Brief
In the data below, find the line containing "The height and width of the screenshot is (696, 392)." and the line containing "Click the 型材铝屑 link", then reproduce them and every line between, exactly. Omit pictures.

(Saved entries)
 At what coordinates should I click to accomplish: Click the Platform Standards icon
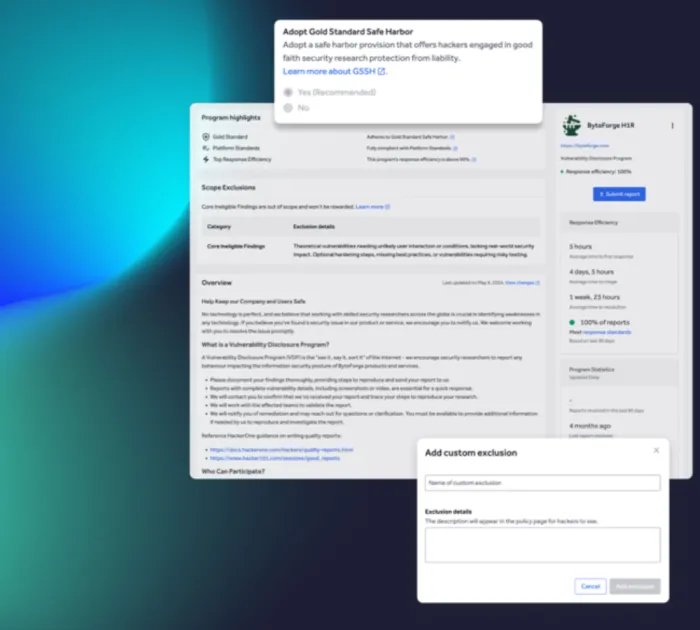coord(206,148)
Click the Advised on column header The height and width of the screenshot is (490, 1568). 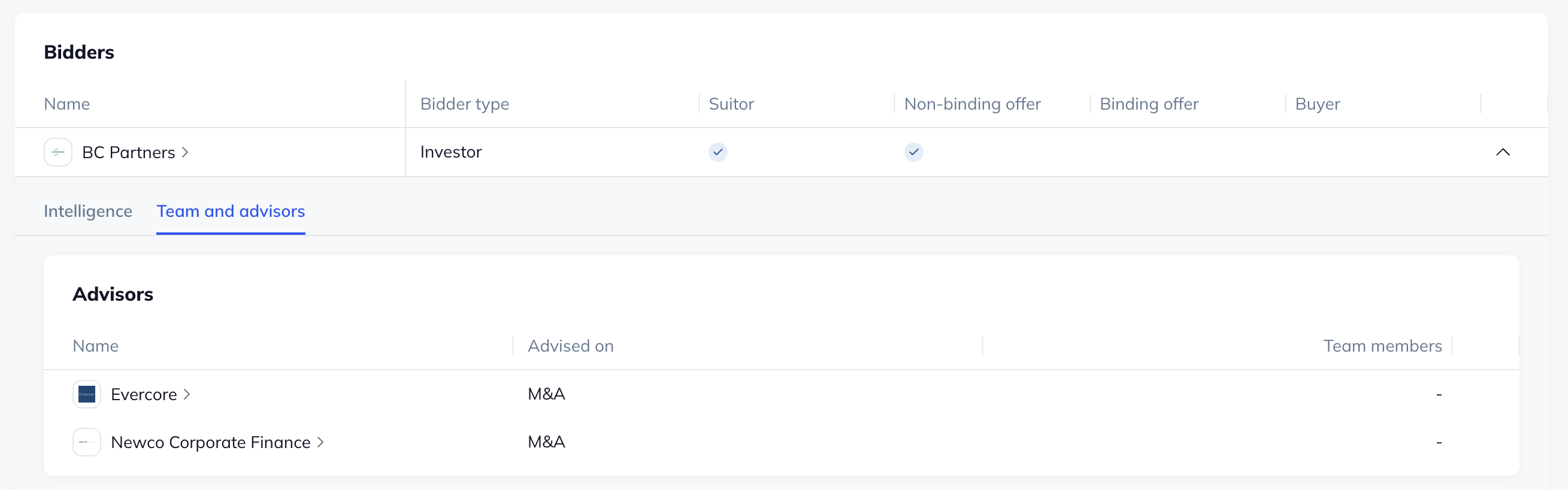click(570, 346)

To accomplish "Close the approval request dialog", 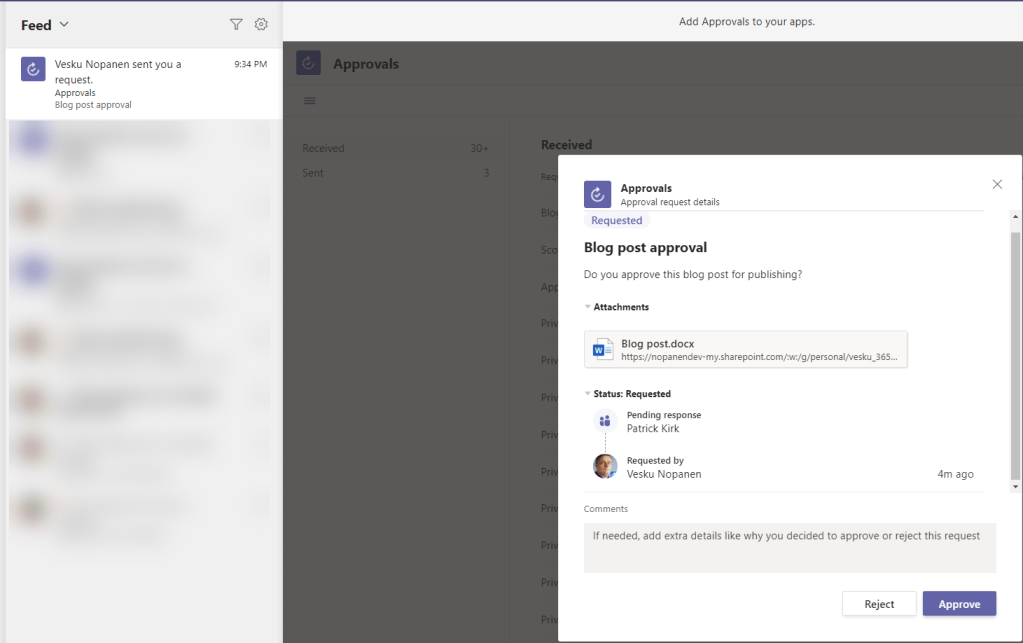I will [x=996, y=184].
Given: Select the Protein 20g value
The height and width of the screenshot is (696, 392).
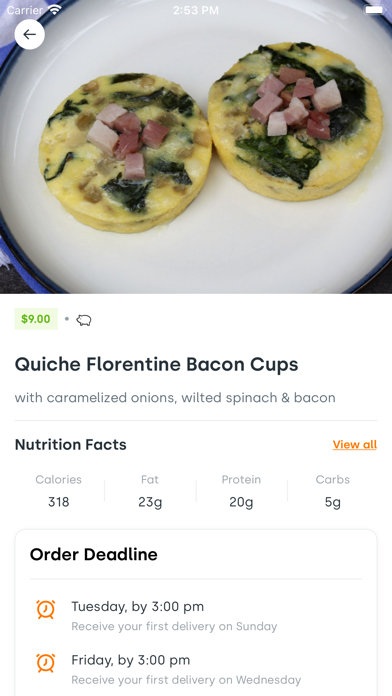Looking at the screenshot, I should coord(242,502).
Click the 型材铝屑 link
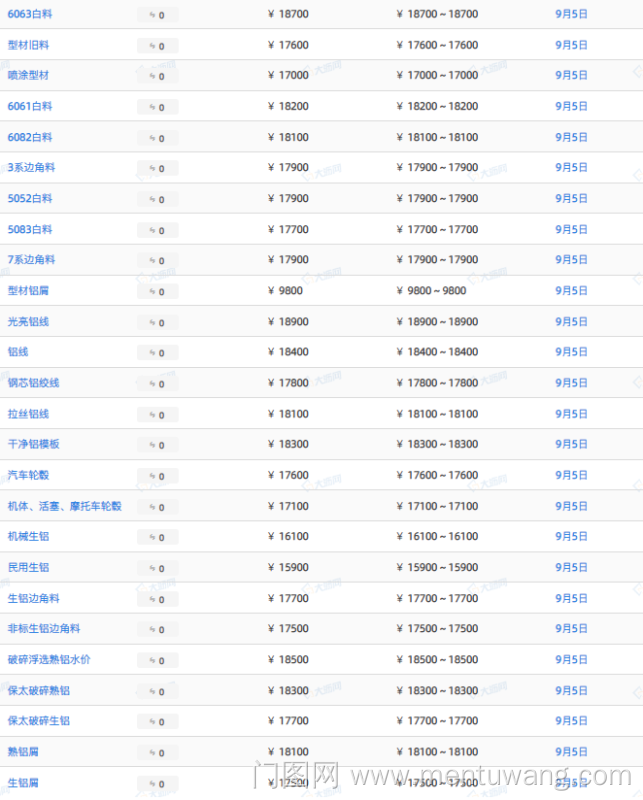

---

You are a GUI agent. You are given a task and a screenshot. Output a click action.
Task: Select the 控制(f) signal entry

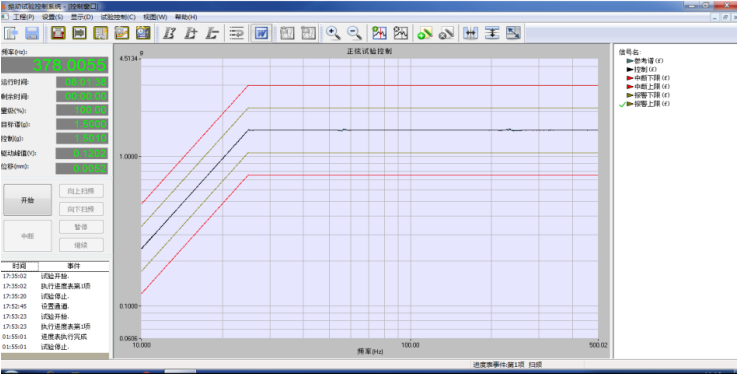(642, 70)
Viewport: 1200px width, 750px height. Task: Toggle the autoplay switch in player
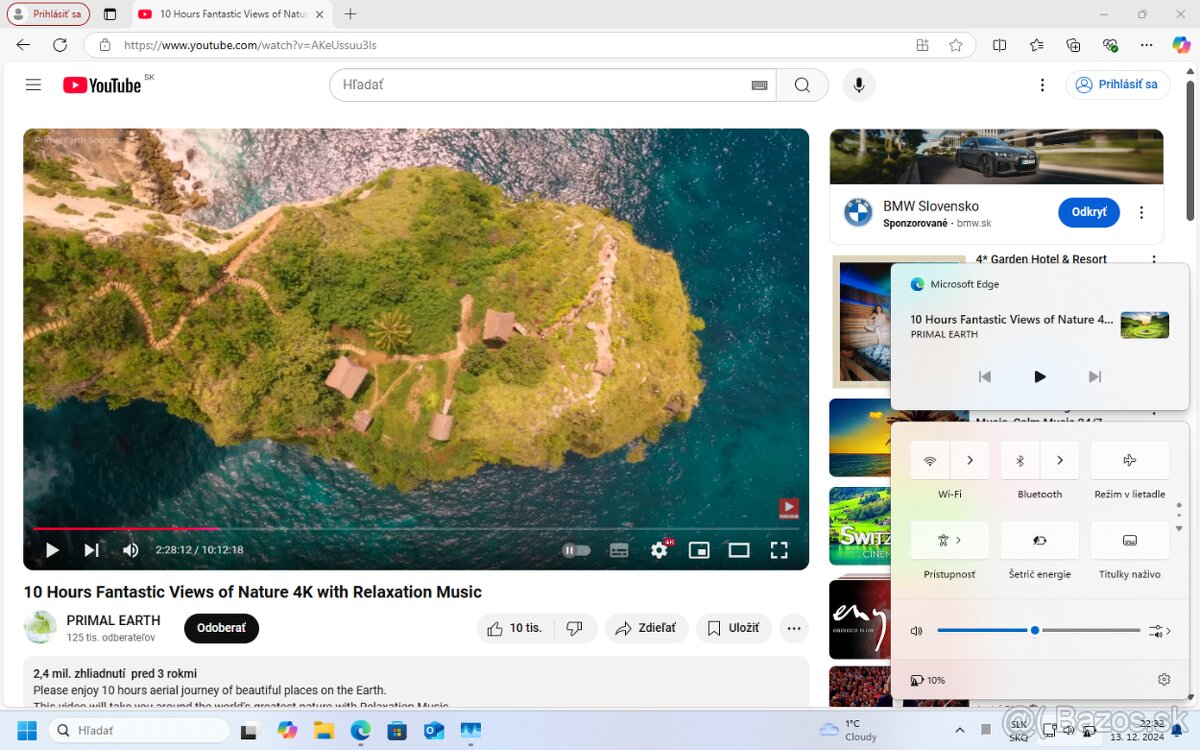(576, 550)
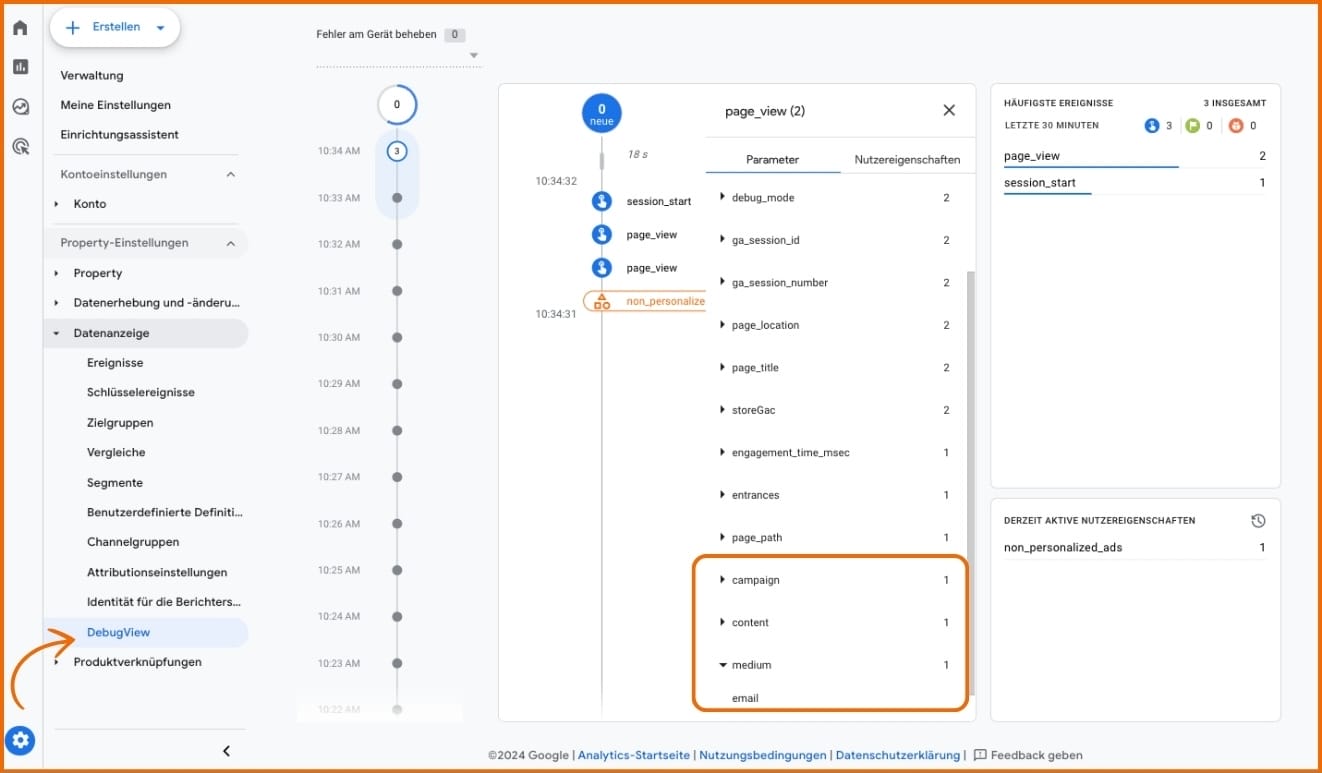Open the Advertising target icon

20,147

Output
The height and width of the screenshot is (696, 392).
Looking at the screenshot, I should coord(242,502).
Click the 型材铝屑 link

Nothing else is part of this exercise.